PhD research focus

PhD research focus: a selection of current PhD students talk about their research.

Andre Leo Rusavuk: Is God subject to luck?

Andre Leo Rusavuk introduces his research on the puzzle of divine luck, which investigates reasons for and against the thesis that God is perfectly immune to luck.

Previous PhD research focus videos

Kathleen Murphy-Hollies: confabulation

Kathleen Murphy-Hollies talks about what everyday confabulation is and what its consequences are, considering in particular the costs and benefits of confabulation for our ethical behaviour. Kathleen argues that confabulation can ‘cover up’ bad behaviour with unwarranted justifications. But, on the other hand, confabulation might actually be a way of drawing our attention to how we want to be and making sure that we live up to our ideals.

Lucy Prior: Anxiety

Lucy Prior discusses the distinction between anxiety as a universally experienced normal emotion and as a clinical problem, arguing that medicalising anxiety could impact on the agency of young people.
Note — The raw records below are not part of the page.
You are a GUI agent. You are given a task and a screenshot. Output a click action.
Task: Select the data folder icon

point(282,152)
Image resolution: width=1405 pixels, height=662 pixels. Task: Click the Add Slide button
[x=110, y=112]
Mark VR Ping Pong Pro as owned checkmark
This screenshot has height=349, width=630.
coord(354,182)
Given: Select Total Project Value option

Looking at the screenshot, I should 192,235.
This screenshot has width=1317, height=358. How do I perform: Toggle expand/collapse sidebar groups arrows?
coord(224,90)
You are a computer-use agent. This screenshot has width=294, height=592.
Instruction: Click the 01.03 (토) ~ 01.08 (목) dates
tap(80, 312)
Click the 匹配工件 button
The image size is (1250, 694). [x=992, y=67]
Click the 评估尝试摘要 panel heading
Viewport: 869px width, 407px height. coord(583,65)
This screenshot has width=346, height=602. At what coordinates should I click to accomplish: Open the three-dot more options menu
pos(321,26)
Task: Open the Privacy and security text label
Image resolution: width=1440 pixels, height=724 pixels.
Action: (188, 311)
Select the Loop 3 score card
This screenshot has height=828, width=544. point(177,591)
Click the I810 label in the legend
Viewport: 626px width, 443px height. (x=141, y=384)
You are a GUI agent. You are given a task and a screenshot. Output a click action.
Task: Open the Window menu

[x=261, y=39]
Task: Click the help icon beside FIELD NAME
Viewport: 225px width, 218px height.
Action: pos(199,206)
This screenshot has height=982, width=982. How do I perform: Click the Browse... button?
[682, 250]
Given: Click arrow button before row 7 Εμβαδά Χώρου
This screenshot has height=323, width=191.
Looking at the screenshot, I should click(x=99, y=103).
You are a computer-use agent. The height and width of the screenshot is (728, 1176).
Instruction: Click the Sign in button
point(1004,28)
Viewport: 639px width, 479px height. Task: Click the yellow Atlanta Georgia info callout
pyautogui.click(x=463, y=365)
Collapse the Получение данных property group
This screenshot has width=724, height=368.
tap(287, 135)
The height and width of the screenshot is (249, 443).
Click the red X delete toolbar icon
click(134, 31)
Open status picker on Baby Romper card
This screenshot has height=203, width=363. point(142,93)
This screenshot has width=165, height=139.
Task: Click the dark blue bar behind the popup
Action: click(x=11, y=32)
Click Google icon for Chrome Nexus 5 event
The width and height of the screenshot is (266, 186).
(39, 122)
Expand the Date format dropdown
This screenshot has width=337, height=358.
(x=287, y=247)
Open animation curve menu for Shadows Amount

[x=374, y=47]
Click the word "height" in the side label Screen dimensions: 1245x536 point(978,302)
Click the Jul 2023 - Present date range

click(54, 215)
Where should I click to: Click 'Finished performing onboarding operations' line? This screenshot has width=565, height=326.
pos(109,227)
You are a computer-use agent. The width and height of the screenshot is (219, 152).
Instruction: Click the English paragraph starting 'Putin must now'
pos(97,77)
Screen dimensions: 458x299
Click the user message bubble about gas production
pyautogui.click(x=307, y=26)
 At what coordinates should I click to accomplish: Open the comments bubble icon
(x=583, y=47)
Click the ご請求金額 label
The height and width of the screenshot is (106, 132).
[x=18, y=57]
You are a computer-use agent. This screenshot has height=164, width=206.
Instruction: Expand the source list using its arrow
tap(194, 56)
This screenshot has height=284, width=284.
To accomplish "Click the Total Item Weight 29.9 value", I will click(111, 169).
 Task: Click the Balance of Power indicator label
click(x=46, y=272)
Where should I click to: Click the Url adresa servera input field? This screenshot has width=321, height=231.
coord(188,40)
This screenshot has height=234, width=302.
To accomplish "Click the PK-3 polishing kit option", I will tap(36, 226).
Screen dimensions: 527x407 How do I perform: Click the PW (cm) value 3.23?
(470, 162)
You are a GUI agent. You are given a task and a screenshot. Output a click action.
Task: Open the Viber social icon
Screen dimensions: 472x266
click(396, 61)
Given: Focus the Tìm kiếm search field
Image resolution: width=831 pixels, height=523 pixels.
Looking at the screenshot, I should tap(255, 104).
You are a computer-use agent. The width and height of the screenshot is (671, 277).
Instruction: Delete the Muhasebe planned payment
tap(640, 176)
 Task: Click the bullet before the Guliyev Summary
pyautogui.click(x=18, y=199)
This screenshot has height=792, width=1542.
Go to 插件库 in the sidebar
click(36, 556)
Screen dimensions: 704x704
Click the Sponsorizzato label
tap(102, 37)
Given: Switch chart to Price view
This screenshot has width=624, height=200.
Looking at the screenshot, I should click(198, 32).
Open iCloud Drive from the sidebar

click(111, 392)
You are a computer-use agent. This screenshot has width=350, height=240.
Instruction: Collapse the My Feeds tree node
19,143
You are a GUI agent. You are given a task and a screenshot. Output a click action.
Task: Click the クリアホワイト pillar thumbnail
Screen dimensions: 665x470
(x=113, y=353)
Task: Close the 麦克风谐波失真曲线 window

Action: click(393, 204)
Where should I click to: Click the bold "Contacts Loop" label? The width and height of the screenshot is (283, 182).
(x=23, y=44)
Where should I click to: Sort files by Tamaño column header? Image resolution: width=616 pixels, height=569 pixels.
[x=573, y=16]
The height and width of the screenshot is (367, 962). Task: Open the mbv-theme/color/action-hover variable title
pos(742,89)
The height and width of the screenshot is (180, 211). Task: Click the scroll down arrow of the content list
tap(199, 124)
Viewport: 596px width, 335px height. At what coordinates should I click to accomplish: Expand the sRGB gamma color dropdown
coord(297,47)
While there may be some benefits in young people’s feelings being validated through diagnosis, Lucy argues that due to medicalisation young people may believe they cannot deal with their experiences.

Rosa Ritunnano: the meaning of delusions

Rosa Ritunnano discusses her cross-disciplinary research into the meaning of delusions, informed by her day-to-day clinical practice as a consultant psychiatrist and by her phenomenological background. Rosa warns against three dangers relevant to the study and treatment of delusions, most importantly that of assuming that they are meaningless utterances. Given their heterogeneity, Rosa highlights the need to understand delusions as part of a meaningful world of experiences linked to subjective life, autobiographical narratives and contexts.

Jane Kisbey: should psychopaths be blamed for disregarding others?

Should psychopaths be blamed for disregarding others? Can they feel empathy and genuine concern? Jane Kisbey argues that psychopaths find it hard to consider the future consequences of their actions.